◆ **Work instructions**: Every line containing the word "agent" is to be copied from the data below.

◆ **Data shown**:
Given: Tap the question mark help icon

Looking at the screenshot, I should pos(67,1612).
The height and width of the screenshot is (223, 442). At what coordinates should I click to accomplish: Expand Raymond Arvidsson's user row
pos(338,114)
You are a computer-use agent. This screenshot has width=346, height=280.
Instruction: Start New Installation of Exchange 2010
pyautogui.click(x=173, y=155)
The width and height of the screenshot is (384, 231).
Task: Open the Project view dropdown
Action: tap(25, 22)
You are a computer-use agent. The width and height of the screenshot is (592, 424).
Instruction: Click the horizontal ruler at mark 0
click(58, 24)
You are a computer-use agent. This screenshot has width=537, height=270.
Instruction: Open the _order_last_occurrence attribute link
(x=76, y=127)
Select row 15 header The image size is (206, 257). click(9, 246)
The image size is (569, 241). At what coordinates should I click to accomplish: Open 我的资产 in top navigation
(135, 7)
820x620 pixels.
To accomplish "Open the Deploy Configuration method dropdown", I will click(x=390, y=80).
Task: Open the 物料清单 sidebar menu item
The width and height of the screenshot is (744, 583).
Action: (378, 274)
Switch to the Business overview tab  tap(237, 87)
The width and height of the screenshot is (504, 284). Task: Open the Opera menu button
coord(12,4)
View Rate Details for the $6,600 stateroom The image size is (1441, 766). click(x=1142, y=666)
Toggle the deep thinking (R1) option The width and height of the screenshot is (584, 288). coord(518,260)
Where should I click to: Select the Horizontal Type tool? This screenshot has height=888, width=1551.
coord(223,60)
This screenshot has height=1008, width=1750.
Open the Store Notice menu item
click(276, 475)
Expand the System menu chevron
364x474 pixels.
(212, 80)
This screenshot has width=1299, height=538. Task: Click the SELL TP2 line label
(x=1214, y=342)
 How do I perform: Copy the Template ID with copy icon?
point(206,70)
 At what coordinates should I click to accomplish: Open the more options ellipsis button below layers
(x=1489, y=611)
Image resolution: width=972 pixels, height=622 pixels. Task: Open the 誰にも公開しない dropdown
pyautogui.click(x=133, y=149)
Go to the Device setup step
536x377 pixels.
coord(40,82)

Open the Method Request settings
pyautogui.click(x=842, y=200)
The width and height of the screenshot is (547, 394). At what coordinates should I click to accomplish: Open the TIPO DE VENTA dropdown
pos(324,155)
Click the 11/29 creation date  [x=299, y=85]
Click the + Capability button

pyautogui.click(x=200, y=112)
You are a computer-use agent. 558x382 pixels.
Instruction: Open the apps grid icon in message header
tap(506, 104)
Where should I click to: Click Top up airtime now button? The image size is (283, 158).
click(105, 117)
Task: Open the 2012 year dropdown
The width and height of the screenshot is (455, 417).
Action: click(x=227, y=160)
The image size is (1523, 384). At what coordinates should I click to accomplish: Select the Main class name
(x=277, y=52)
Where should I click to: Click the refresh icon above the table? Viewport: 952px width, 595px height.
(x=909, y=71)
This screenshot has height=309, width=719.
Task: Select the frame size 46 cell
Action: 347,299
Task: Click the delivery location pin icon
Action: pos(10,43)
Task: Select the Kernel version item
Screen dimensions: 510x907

◆ **Written solution**:
You are a computer-use agent. This screenshot has width=346, height=280.
You are a computer-use agent. The width and height of the screenshot is (592, 424).
You are a computer-use agent. This screenshot has width=537, height=270.
You are a computer-use agent. 558x382 pixels.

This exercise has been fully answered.